→ **ACTIVITY**
Going from the line that contains "This screenshot has" through the last line of the records, set down each line again exactly, both included, with pictures left out.

>>>>>

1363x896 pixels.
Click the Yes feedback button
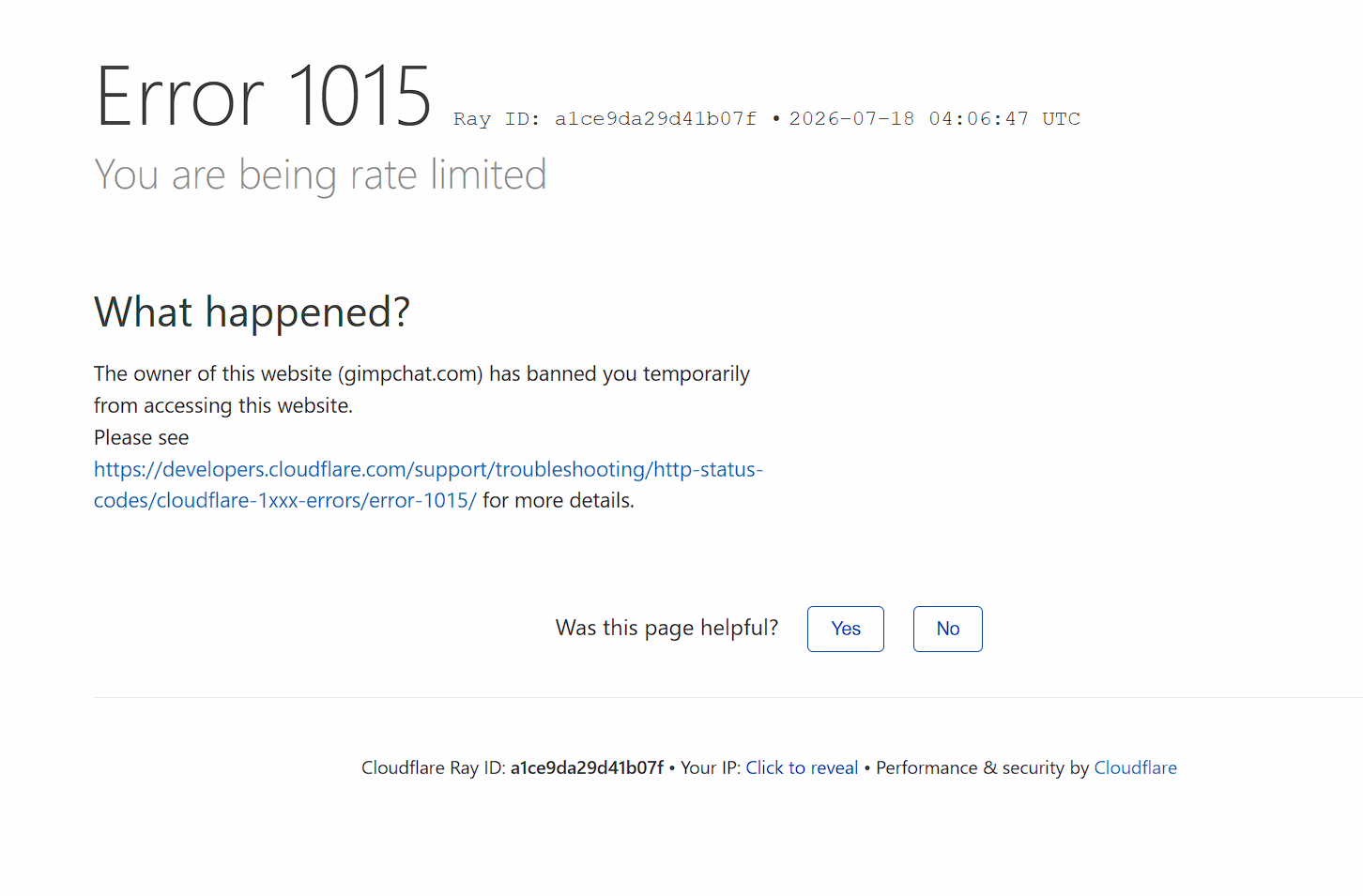[x=845, y=629]
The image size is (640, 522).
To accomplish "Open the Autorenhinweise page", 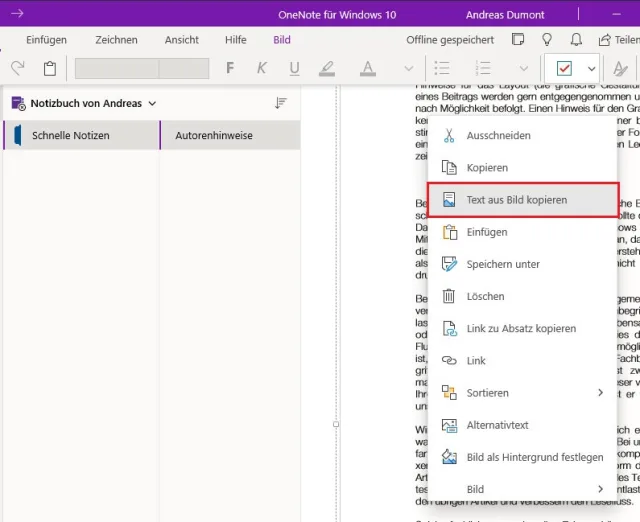I will [x=214, y=135].
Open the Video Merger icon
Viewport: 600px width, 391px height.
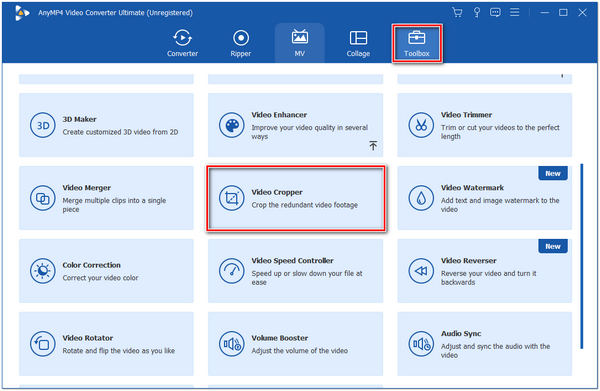[42, 198]
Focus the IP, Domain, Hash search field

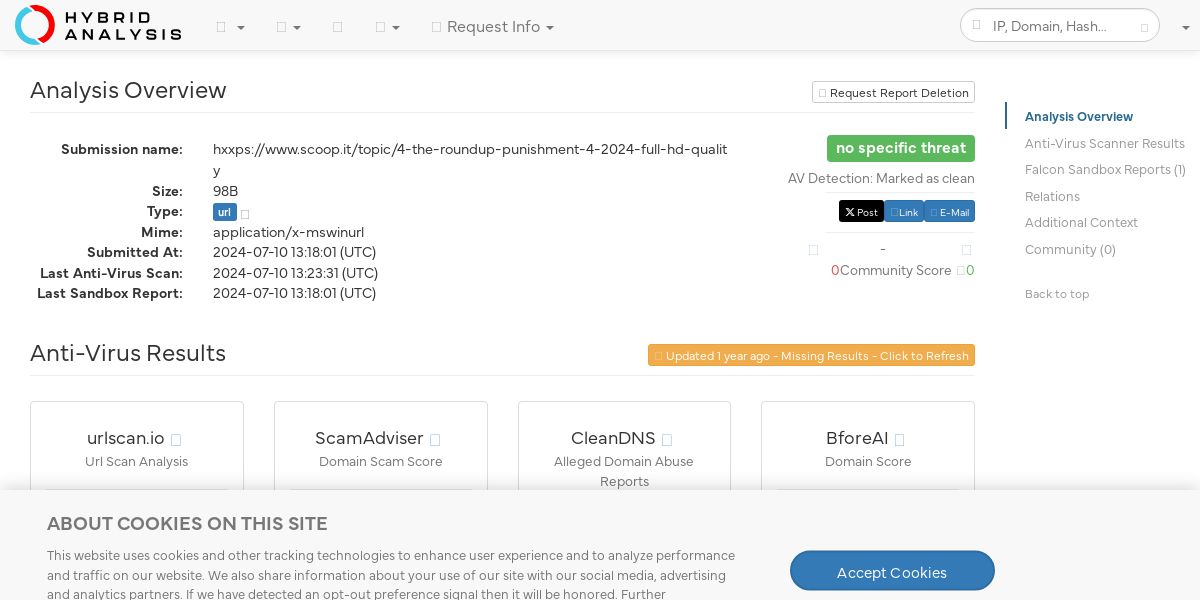1060,27
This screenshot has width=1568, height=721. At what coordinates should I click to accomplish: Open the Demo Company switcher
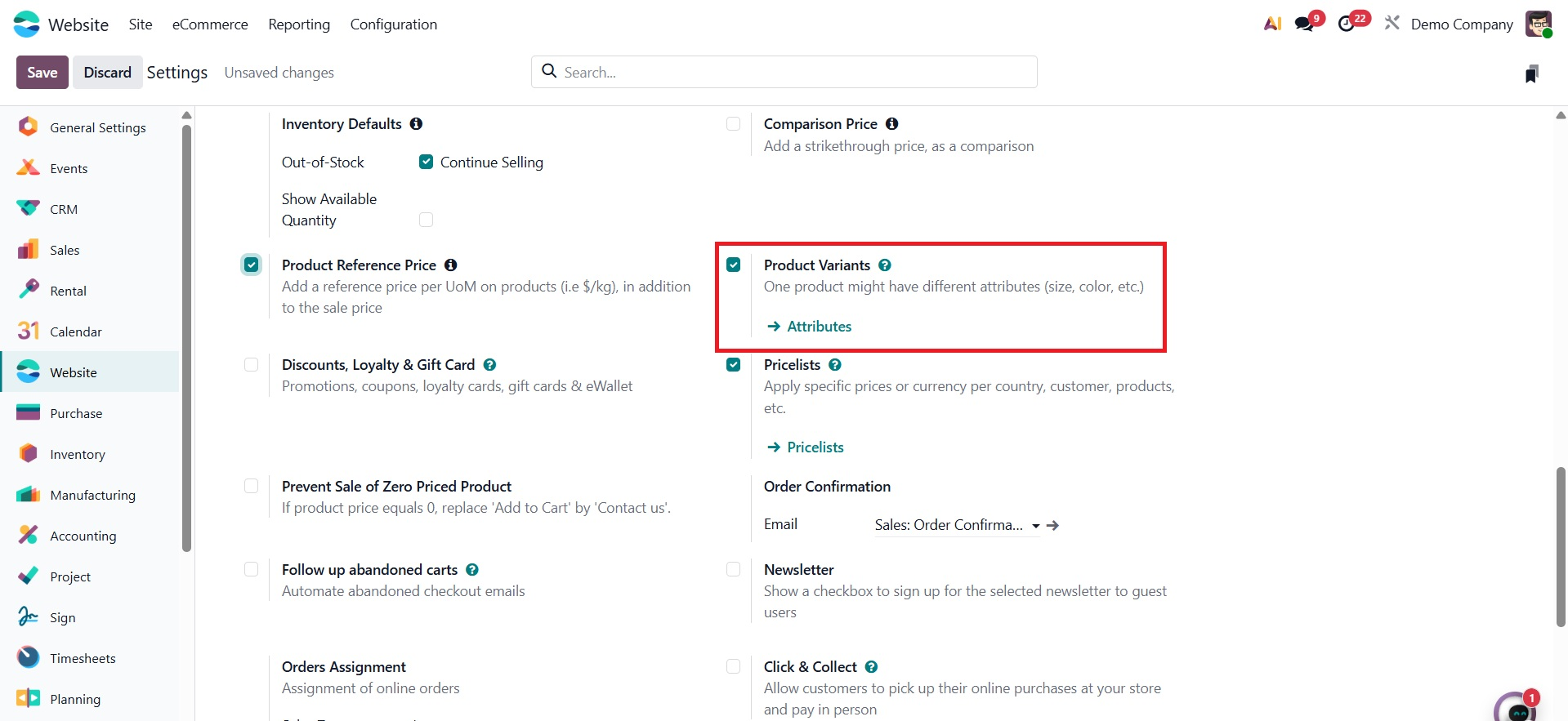pos(1461,24)
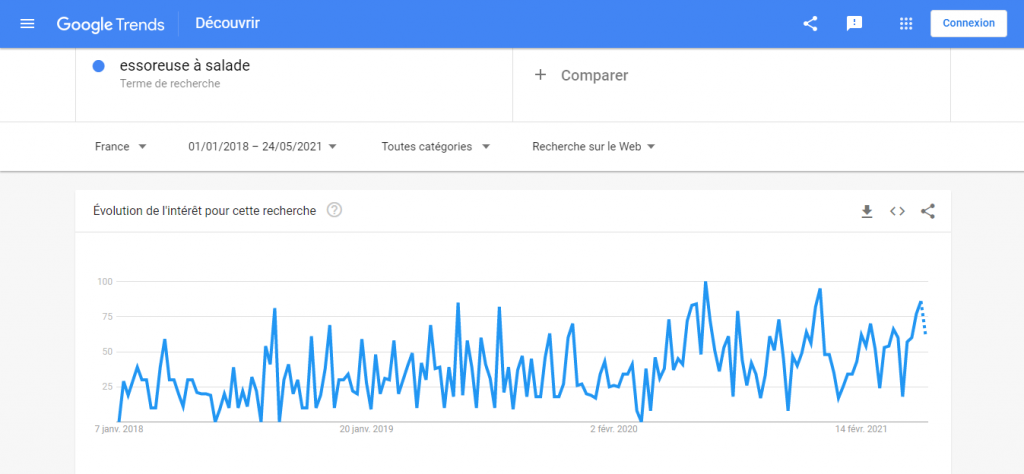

<<<<<

→ **EXERCISE SOLUTION**
This screenshot has width=1568, height=721. At what coordinates should I click to accomplish: Open the Demo Company switcher
pos(1461,24)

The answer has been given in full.